|MSI N560GTX Ti Hawk Video Card|
|Reviews - Featured Reviews: Video Cards|
|Written by Steven Iglesias-Hearst|
|Wednesday, 18 May 2011|
Page 7 of 18
DX10: Street Fighter IV
Capcom's Street Fighter IV is part of the now-famous Street Fighter series that began in 1987. The 2D Street Fighter II was one of the most popular fighting games of the 1990s, and now gets a 3D face-lift to become Street Fighter 4. The Street Fighter 4 benchmark utility was released as a novel way to test your system's ability to run the game. It uses a few dressed-up fight scenes where combatants fight against each other using various martial arts disciplines. Feet, fists and magic fill the screen with a flurry of activity. Due to the rapid pace, varied lighting and the use of music this is one of the more enjoyable benchmarks. Street Fighter IV uses a proprietary Capcom SF4 game engine, which is enhanced over previous versions of the game.

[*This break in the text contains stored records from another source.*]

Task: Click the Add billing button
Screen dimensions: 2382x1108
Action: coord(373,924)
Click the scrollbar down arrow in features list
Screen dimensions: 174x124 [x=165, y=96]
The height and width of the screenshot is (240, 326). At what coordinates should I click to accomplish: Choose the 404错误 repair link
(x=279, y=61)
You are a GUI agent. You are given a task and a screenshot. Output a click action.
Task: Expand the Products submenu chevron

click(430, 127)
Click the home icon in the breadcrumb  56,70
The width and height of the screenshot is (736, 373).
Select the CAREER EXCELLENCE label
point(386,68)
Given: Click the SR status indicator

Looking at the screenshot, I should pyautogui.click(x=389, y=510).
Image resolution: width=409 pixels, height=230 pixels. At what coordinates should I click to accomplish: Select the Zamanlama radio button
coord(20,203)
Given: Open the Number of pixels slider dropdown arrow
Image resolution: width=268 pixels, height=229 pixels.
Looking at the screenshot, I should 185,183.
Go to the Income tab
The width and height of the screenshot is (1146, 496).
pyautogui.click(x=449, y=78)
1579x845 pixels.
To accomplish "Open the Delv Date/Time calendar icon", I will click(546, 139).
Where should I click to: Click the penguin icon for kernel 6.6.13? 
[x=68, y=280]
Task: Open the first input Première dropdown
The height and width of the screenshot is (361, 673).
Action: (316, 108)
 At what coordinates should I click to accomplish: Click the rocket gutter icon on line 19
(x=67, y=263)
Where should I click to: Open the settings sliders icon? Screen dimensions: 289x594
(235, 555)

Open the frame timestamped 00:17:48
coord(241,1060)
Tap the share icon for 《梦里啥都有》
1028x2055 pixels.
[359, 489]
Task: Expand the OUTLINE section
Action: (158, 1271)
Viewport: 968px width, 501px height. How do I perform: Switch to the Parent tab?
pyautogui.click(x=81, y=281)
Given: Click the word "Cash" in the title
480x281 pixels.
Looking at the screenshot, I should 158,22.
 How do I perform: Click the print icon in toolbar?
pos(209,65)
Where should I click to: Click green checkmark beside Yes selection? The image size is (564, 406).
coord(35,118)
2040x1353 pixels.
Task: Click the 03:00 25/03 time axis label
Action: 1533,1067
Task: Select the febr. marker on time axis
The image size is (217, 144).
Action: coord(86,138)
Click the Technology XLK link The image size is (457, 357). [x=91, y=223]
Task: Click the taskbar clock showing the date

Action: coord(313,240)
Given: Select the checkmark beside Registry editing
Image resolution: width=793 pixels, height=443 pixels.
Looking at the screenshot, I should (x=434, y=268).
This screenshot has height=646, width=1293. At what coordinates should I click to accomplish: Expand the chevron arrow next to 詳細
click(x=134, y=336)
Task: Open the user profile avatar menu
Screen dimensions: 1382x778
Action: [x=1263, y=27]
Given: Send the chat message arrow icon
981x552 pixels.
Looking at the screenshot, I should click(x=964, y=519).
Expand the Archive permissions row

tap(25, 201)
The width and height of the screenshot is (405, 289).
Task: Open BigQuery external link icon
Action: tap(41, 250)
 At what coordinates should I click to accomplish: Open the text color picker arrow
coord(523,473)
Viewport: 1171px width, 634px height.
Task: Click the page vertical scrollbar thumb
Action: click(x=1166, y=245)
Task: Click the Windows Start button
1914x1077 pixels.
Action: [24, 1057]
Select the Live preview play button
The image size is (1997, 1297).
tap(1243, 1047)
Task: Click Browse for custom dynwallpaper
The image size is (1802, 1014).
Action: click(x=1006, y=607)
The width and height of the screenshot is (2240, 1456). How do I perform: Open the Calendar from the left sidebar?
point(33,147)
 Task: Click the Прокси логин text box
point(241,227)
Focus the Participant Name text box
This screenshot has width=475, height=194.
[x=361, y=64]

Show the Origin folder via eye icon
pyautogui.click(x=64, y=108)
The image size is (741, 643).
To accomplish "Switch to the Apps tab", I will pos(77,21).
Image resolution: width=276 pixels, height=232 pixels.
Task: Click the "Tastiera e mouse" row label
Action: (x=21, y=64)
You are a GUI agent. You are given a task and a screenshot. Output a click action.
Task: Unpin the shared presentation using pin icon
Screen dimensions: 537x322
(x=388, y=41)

Using the highest quality DirectX-10 settings with 8x AA and 16x AF, a mid to high end card will ace this test, but it will still weed out the slower cards out there.
Cost Analysis: Street Fighter IV (1680x1050)
Test Summary: The Street Fighter IV test comes across a little biased towards the green team, perhaps the good old 'NVIDIA The way it's meant to be played' logo displayed when you launch the benchmark gives that away. As you will see later in the performance analysis, this analogy is turned on its head when a game that was touted as an NVIDIA game (METRO 2033) actually performs better on AMD hardware when PhysX is disabled. Street Fighter IV is a very fast paced game but the MSI GTX560Ti Hawk is simply overkill.